Collection entries
* * * * * * *

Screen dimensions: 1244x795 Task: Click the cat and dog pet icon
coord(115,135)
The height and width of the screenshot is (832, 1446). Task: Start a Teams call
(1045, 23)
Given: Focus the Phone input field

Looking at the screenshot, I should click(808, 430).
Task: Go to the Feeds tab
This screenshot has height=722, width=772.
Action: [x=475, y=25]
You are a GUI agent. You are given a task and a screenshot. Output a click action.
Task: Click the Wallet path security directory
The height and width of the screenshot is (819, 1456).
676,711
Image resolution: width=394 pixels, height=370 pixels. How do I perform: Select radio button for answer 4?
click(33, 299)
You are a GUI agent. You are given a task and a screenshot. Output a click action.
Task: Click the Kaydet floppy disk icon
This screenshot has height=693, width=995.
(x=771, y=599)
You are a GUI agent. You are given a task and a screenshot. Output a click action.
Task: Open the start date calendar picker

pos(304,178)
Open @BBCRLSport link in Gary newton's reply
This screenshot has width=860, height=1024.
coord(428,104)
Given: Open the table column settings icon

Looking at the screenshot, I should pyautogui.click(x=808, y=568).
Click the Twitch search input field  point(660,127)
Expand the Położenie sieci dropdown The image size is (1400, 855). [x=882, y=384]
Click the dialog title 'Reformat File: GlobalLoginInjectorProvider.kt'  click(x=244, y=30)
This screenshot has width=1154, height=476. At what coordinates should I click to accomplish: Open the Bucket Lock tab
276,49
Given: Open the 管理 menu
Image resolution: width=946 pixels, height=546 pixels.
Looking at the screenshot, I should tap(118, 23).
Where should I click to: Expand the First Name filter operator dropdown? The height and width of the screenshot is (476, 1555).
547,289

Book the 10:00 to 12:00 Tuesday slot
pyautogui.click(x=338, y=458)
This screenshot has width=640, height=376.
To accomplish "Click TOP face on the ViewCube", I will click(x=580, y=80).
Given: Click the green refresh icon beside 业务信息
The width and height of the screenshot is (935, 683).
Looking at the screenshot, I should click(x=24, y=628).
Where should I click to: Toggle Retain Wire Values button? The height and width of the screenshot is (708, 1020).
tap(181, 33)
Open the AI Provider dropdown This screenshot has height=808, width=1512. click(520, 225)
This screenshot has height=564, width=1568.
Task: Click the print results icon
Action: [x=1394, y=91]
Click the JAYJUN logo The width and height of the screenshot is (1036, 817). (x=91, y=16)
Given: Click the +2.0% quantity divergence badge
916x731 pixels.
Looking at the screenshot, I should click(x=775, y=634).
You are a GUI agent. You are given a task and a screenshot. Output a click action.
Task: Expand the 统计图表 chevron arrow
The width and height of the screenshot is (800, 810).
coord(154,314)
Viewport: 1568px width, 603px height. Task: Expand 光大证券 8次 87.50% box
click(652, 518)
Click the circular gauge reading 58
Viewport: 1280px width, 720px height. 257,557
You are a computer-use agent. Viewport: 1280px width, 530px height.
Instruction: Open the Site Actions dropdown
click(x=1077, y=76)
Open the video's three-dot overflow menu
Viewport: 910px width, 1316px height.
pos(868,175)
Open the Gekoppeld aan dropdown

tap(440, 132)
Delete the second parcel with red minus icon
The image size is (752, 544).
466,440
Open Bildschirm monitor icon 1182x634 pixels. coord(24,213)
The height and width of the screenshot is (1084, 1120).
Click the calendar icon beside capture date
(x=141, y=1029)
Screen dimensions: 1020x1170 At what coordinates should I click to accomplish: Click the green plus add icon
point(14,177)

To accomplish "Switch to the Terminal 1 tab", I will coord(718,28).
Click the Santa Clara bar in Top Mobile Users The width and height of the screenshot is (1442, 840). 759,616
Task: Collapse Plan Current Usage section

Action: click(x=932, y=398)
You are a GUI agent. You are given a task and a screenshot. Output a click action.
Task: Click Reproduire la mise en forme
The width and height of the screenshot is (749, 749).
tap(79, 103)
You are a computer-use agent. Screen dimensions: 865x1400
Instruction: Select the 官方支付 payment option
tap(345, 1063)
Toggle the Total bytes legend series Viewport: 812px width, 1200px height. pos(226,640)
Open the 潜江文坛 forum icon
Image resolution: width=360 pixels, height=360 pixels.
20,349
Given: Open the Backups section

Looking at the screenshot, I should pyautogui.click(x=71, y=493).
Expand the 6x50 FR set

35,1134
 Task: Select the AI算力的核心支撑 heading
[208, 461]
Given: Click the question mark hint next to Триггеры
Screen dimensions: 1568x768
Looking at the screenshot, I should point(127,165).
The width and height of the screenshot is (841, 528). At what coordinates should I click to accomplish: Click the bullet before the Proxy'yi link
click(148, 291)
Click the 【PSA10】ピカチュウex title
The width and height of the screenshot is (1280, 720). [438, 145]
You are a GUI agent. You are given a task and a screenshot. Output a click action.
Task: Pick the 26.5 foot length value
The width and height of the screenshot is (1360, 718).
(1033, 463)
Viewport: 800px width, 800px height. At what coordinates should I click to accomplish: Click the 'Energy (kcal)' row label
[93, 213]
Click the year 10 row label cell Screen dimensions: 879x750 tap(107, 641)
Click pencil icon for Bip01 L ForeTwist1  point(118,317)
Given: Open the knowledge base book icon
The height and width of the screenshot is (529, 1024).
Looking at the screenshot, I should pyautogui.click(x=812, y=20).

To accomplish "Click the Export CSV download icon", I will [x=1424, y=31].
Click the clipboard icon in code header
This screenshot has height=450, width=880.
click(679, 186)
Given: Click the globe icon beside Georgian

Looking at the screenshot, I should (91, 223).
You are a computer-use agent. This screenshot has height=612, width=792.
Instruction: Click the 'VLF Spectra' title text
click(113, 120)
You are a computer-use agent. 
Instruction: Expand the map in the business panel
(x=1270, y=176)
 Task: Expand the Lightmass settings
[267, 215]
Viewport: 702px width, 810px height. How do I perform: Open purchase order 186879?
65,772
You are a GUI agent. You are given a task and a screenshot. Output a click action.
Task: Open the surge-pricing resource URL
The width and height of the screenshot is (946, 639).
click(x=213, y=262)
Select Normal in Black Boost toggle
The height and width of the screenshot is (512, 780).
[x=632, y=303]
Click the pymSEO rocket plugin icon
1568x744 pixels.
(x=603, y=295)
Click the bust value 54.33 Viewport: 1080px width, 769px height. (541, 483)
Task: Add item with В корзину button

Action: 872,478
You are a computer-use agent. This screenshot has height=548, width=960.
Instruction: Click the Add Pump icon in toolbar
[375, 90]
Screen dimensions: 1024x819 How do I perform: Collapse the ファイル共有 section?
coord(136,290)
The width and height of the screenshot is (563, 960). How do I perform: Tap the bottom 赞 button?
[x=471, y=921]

* * * * * * *

• Your task: What you hand back must match the records above exactly.

• Solution for this exercise:
Screen dimensions: 1244x795 Task: Click the cat and dog pet icon
coord(115,135)
The height and width of the screenshot is (832, 1446). Task: Start a Teams call
(1045, 23)
Given: Focus the Phone input field

Looking at the screenshot, I should click(808, 430).
Task: Go to the Feeds tab
This screenshot has height=722, width=772.
Action: [x=475, y=25]
You are a GUI agent. You are given a task and a screenshot. Output a click action.
Task: Click the Wallet path security directory
The height and width of the screenshot is (819, 1456).
676,711
Image resolution: width=394 pixels, height=370 pixels. How do I perform: Select radio button for answer 4?
click(33, 299)
You are a GUI agent. You are given a task and a screenshot. Output a click action.
Task: Click the Kaydet floppy disk icon
This screenshot has height=693, width=995.
(x=771, y=599)
You are a GUI agent. You are given a task and a screenshot. Output a click action.
Task: Open the start date calendar picker

pos(304,178)
Open @BBCRLSport link in Gary newton's reply
This screenshot has width=860, height=1024.
coord(428,104)
Given: Open the table column settings icon

Looking at the screenshot, I should pyautogui.click(x=808, y=568).
Click the Twitch search input field  point(660,127)
Expand the Położenie sieci dropdown The image size is (1400, 855). [x=882, y=384]
Click the dialog title 'Reformat File: GlobalLoginInjectorProvider.kt'  click(x=244, y=30)
This screenshot has width=1154, height=476. At what coordinates should I click to accomplish: Open the Bucket Lock tab
276,49
Given: Open the 管理 menu
Image resolution: width=946 pixels, height=546 pixels.
Looking at the screenshot, I should tap(118, 23).
Where should I click to: Expand the First Name filter operator dropdown? The height and width of the screenshot is (476, 1555).
547,289

Book the 10:00 to 12:00 Tuesday slot
pyautogui.click(x=338, y=458)
This screenshot has width=640, height=376.
To accomplish "Click TOP face on the ViewCube", I will click(x=580, y=80).
Given: Click the green refresh icon beside 业务信息
The width and height of the screenshot is (935, 683).
Looking at the screenshot, I should click(x=24, y=628).
Where should I click to: Toggle Retain Wire Values button? The height and width of the screenshot is (708, 1020).
tap(181, 33)
Open the AI Provider dropdown This screenshot has height=808, width=1512. click(520, 225)
This screenshot has height=564, width=1568.
Task: Click the print results icon
Action: [x=1394, y=91]
Click the JAYJUN logo The width and height of the screenshot is (1036, 817). (x=91, y=16)
Given: Click the +2.0% quantity divergence badge
916x731 pixels.
Looking at the screenshot, I should click(x=775, y=634).
You are a GUI agent. You are given a task and a screenshot. Output a click action.
Task: Expand the 统计图表 chevron arrow
The width and height of the screenshot is (800, 810).
coord(154,314)
Viewport: 1568px width, 603px height. Task: Expand 光大证券 8次 87.50% box
click(652, 518)
Click the circular gauge reading 58
Viewport: 1280px width, 720px height. 257,557
You are a computer-use agent. Viewport: 1280px width, 530px height.
Instruction: Open the Site Actions dropdown
click(x=1077, y=76)
Open the video's three-dot overflow menu
Viewport: 910px width, 1316px height.
pos(868,175)
Open the Gekoppeld aan dropdown

tap(440, 132)
Delete the second parcel with red minus icon
The image size is (752, 544).
466,440
Open Bildschirm monitor icon 1182x634 pixels. coord(24,213)
The height and width of the screenshot is (1084, 1120).
Click the calendar icon beside capture date
(x=141, y=1029)
Screen dimensions: 1020x1170 At what coordinates should I click to accomplish: Click the green plus add icon
point(14,177)

To accomplish "Switch to the Terminal 1 tab", I will coord(718,28).
Click the Santa Clara bar in Top Mobile Users The width and height of the screenshot is (1442, 840). 759,616
Task: Collapse Plan Current Usage section

Action: click(x=932, y=398)
You are a GUI agent. You are given a task and a screenshot. Output a click action.
Task: Click Reproduire la mise en forme
The width and height of the screenshot is (749, 749).
tap(79, 103)
You are a computer-use agent. Screen dimensions: 865x1400
Instruction: Select the 官方支付 payment option
tap(345, 1063)
Toggle the Total bytes legend series Viewport: 812px width, 1200px height. pos(226,640)
Open the 潜江文坛 forum icon
Image resolution: width=360 pixels, height=360 pixels.
20,349
Given: Open the Backups section

Looking at the screenshot, I should pyautogui.click(x=71, y=493).
Expand the 6x50 FR set

35,1134
 Task: Select the AI算力的核心支撑 heading
[208, 461]
Given: Click the question mark hint next to Триггеры
Screen dimensions: 1568x768
Looking at the screenshot, I should point(127,165).
The width and height of the screenshot is (841, 528). At what coordinates should I click to accomplish: Click the bullet before the Proxy'yi link
click(148, 291)
Click the 【PSA10】ピカチュウex title
The width and height of the screenshot is (1280, 720). [438, 145]
You are a GUI agent. You are given a task and a screenshot. Output a click action.
Task: Pick the 26.5 foot length value
The width and height of the screenshot is (1360, 718).
(1033, 463)
Viewport: 800px width, 800px height. At what coordinates should I click to accomplish: Click the 'Energy (kcal)' row label
[93, 213]
Click the year 10 row label cell Screen dimensions: 879x750 tap(107, 641)
Click pencil icon for Bip01 L ForeTwist1  point(118,317)
Given: Open the knowledge base book icon
The height and width of the screenshot is (529, 1024).
Looking at the screenshot, I should pyautogui.click(x=812, y=20).

To accomplish "Click the Export CSV download icon", I will [x=1424, y=31].
Click the clipboard icon in code header
This screenshot has height=450, width=880.
click(679, 186)
Given: Click the globe icon beside Georgian

Looking at the screenshot, I should (91, 223).
You are a computer-use agent. This screenshot has height=612, width=792.
Instruction: Click the 'VLF Spectra' title text
click(113, 120)
You are a computer-use agent. 
Instruction: Expand the map in the business panel
(x=1270, y=176)
 Task: Expand the Lightmass settings
[267, 215]
Viewport: 702px width, 810px height. How do I perform: Open purchase order 186879?
65,772
You are a GUI agent. You are given a task and a screenshot. Output a click action.
Task: Open the surge-pricing resource URL
The width and height of the screenshot is (946, 639).
click(x=213, y=262)
Select Normal in Black Boost toggle
The height and width of the screenshot is (512, 780).
[x=632, y=303]
Click the pymSEO rocket plugin icon
1568x744 pixels.
(x=603, y=295)
Click the bust value 54.33 Viewport: 1080px width, 769px height. (541, 483)
Task: Add item with В корзину button

Action: 872,478
You are a computer-use agent. This screenshot has height=548, width=960.
Instruction: Click the Add Pump icon in toolbar
[375, 90]
Screen dimensions: 1024x819 How do I perform: Collapse the ファイル共有 section?
coord(136,290)
The width and height of the screenshot is (563, 960). How do I perform: Tap the bottom 赞 button?
[x=471, y=921]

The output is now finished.